Comme souvent c’est lorsqu’on a pu appréhender la richesse et la complexité d’une réalité qu’on mesure la trop fréquente pauvreté des récits qui en sont faits. Si, comme c’est probablement le cas de la plupart des Belges, je ne sais que peu de choses de cette ville millénaire, je peux être ému à cette lecture empreinte d’humanisme. Lisant ces lignes sur les difficultés et les souffrances de la population locale, c’est pourtant bien une profonde indignation envers ses auteurs que je ressens.
Je ne comprends pas comment il est possible d’avoir deux envoyés spéciaux se trouvant dans un lieu aussi important dans l’histoire syrienne des dix dernières années et de passer à côté de tant de choses essentielles.

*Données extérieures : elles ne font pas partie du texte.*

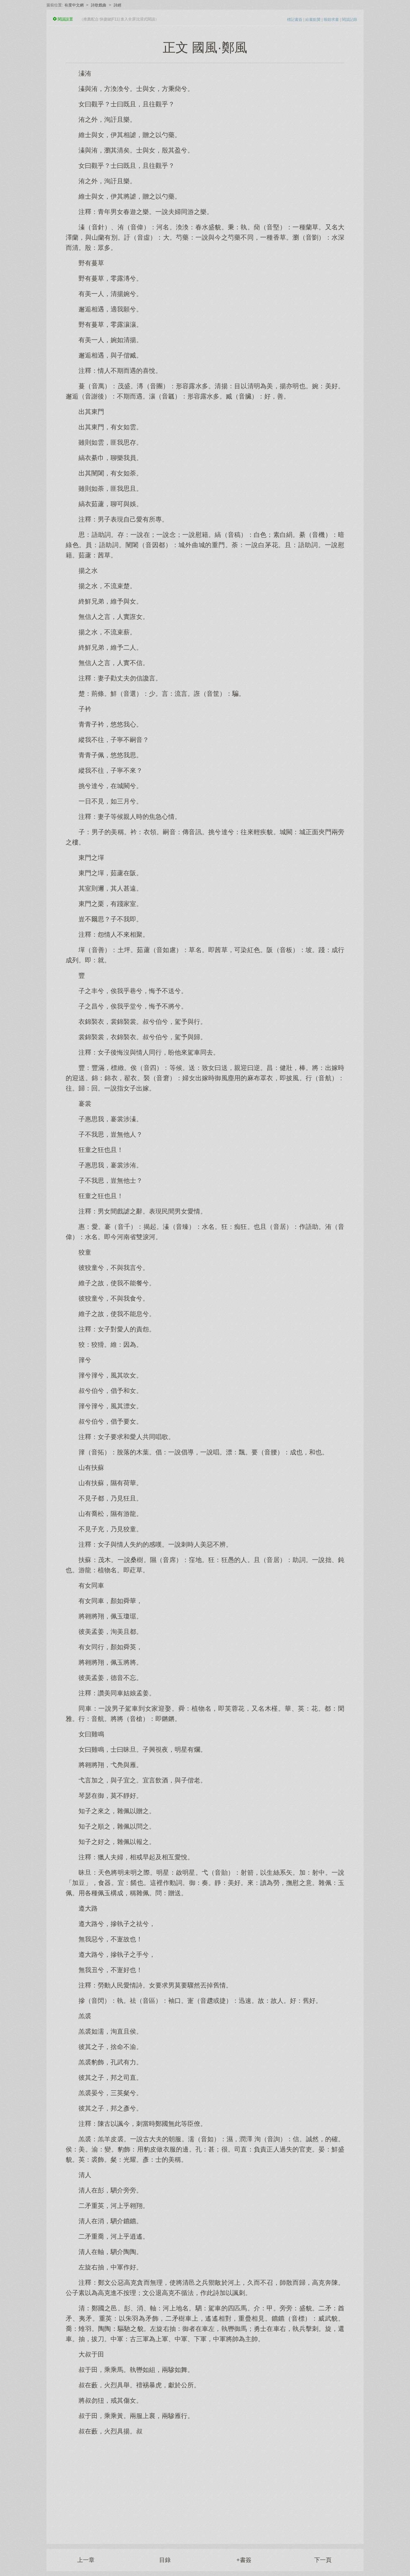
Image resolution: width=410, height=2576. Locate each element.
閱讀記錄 (349, 19)
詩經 (117, 5)
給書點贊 (313, 19)
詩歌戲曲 (98, 5)
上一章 (85, 2560)
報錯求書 (331, 19)
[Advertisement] (205, 2486)
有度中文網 (74, 5)
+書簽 (243, 2560)
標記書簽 (294, 19)
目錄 (165, 2560)
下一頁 (323, 2560)
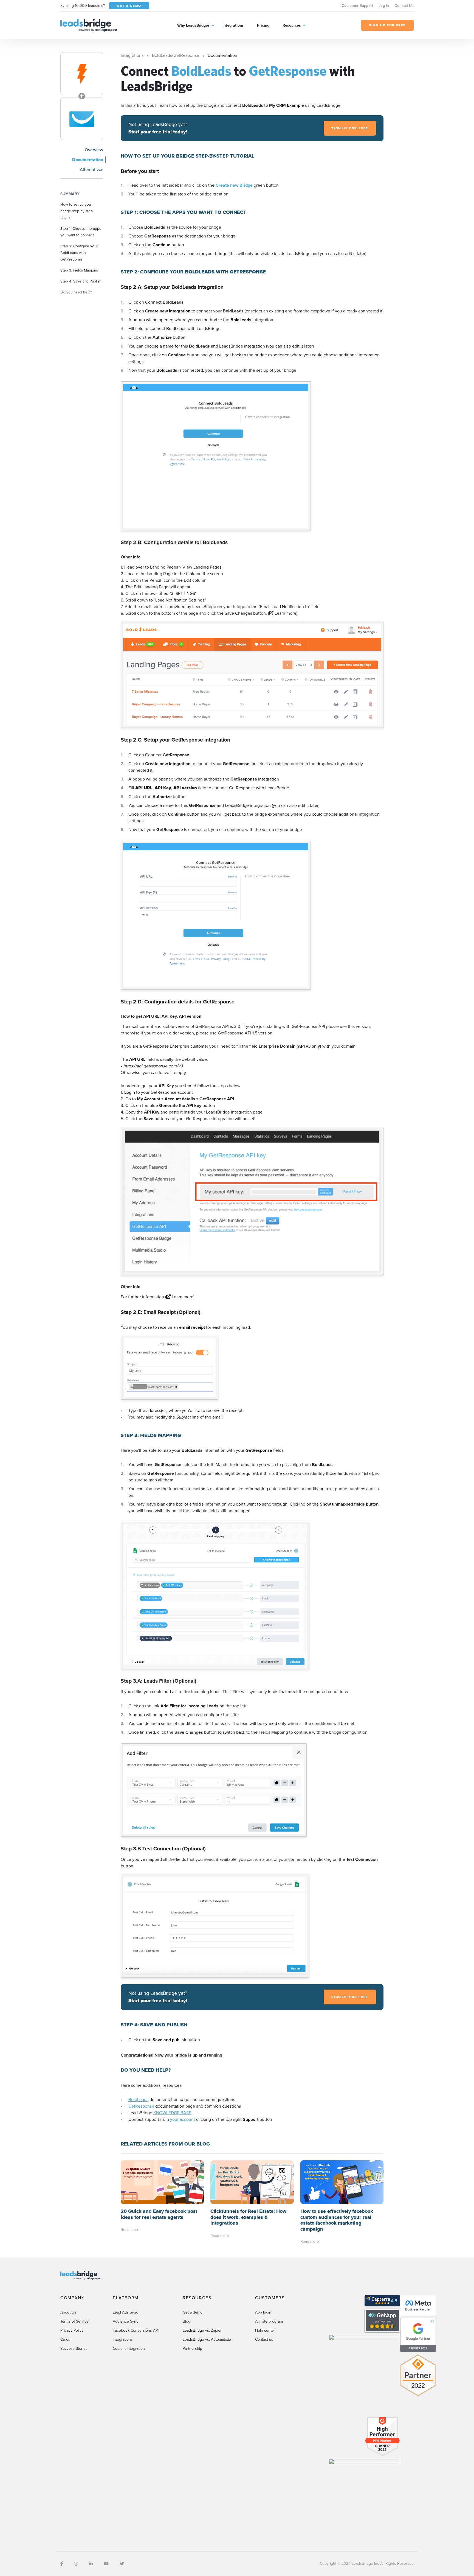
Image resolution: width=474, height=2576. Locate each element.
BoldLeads (138, 2099)
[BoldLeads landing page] (81, 73)
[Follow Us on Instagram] (76, 2564)
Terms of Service (74, 2321)
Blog (186, 2321)
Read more (130, 2230)
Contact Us (404, 6)
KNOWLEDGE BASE (172, 2113)
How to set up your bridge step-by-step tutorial (76, 211)
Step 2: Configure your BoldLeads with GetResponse (78, 252)
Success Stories (74, 2348)
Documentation (87, 159)
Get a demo (192, 2312)
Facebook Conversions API (136, 2330)
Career (66, 2339)
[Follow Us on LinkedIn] (91, 2564)
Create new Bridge (235, 185)
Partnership (192, 2348)
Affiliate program (269, 2321)
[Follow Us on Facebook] (61, 2564)
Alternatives (91, 169)
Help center (265, 2330)
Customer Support (357, 6)
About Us (68, 2312)
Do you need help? (76, 292)
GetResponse (141, 2106)
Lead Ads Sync (125, 2312)
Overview (94, 150)
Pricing (263, 25)
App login (263, 2312)
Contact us (264, 2339)
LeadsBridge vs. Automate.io (207, 2339)
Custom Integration (129, 2348)
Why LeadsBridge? (193, 25)
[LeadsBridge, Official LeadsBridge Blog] (88, 25)
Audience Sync (125, 2321)
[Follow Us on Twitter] (122, 2564)
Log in (384, 6)
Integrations (233, 25)
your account (182, 2119)
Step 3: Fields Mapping (79, 270)
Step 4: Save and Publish (80, 281)
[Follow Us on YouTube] (106, 2564)
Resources (292, 25)
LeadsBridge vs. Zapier (202, 2330)
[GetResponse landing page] (81, 118)
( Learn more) (282, 613)
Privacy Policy (71, 2330)
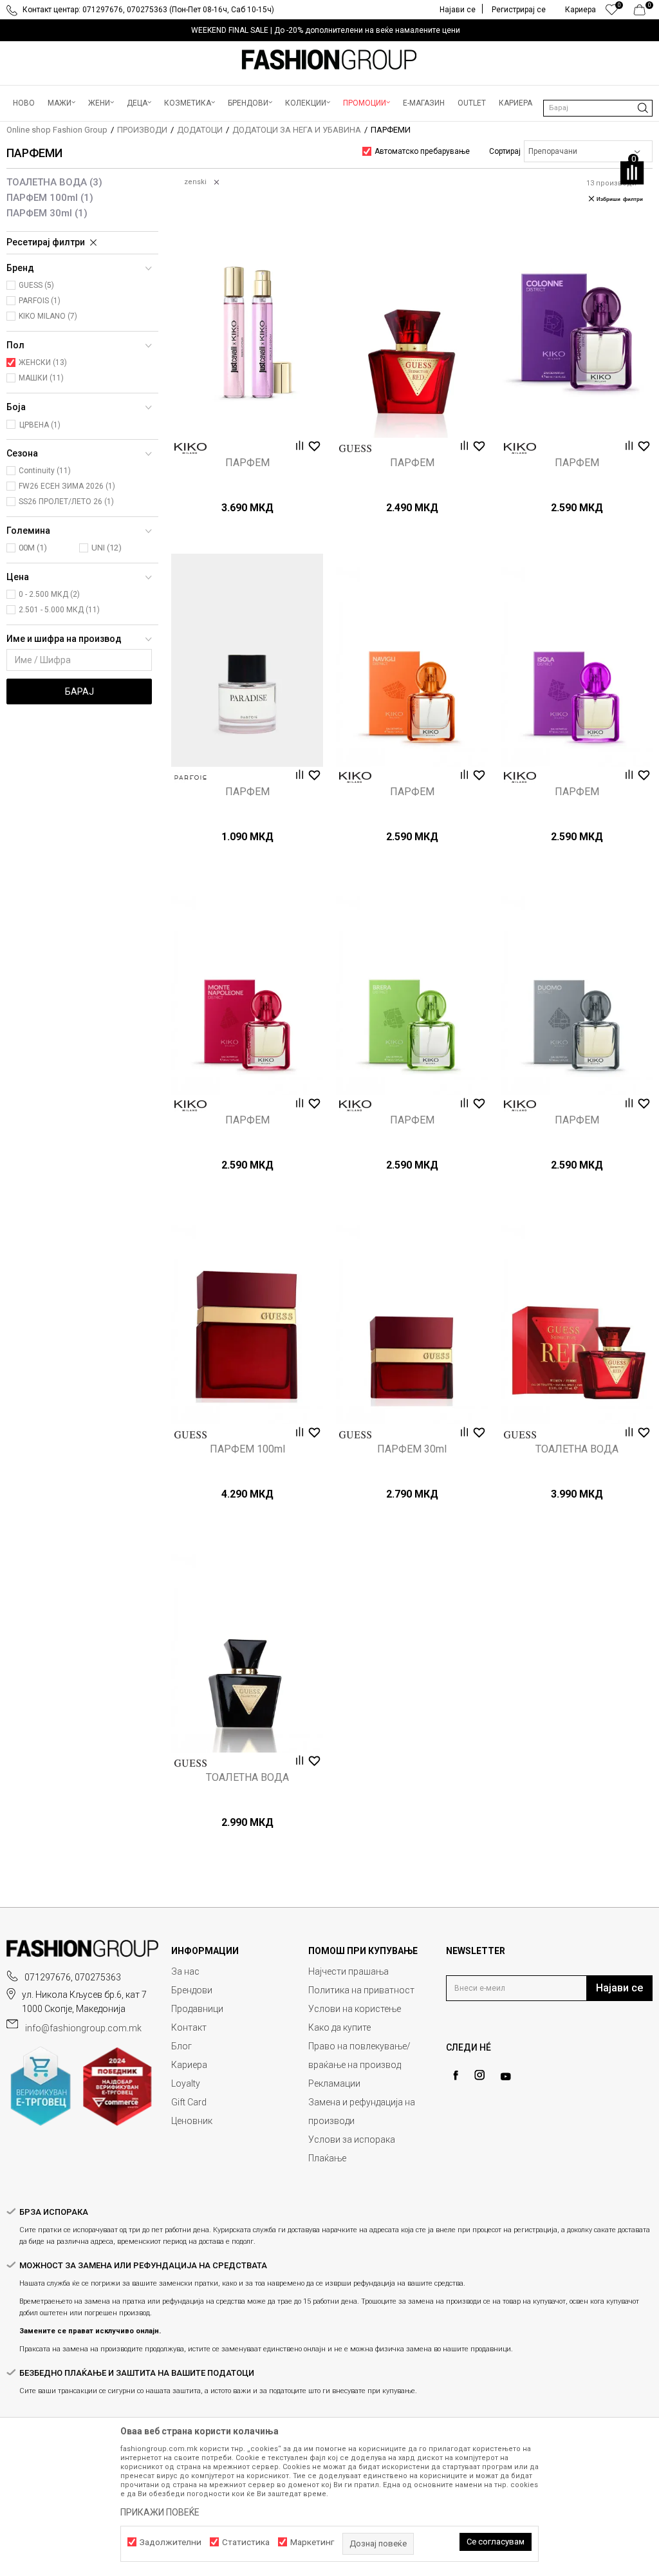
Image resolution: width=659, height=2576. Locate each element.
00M (33, 547)
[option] (329, 30)
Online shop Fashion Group (56, 130)
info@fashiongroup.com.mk (83, 2028)
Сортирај (505, 151)
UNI (106, 547)
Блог (181, 2046)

À la lecture de cet article, je ne peux que me demander si cela est volontaire ou non, si la raison est l’ignorance ou un choix prémédité. Ainsi, dans un texte dépassant pourtant les 5000 caractères, pas un mot n’est dit de l’alternative politique mise en place à Raqqa (comme dans le reste du Rojava) ni des menaces actuelles que la Turquie fait peser sur elle.
Le 17 octobre 2017, la ville est libérée après avoir été, durant près de quatre ans, sous le contrôle de l’État Islamique qui en avait fait sa capitale. Si comme le dit l’article, les bombardements d’une coalition internationale ont joué un rôle, c’est bel et bien avant tout grâce au courage de combattant•e•s kurdes et arabes rassemblé•e•s au sein des Forces Démocratiques Syriennes que la victoire a pu être obtenue. Début avril, j’ai eu la chance de me rendre à Raqqa. Loger, en périphérie de la ville, dans une ancienne fabrique d’explosifs et de voitures piégées, désormais transformée en académie de la jeunesse, posait déjà ce décor chargé d’une impitoyable histoire. Y parcourir, le lendemain, différents quartiers, en compagnie d’un des commandants ayant mené les féroces combats pour la libération est pour le moins impressionnant. Le voir nous montrer les nombreuses traces encore visibles des violents affrontements et l’entendre nous les décrire, parfois avec moult détails, souvent en mentionnant le nombre de martyrs tombés, est saisissant. De tous les lieux vus, le plus poignant aura sans aucun doute été le stade de football, la Zone 11. Daech en avait fait sa prison. Nous serions, nous dit-on, les premiers étrangers à y entrer depuis la chute du Califat. Nous longeons une pelouse soigneusement entretenue puis on nous invite à descendre quelques marches pour entrer dans un espace couvert par les gradins. Il abritait les vestiaires avant de céder la place aux cellules et salles de torture du régime fasciste de Daech.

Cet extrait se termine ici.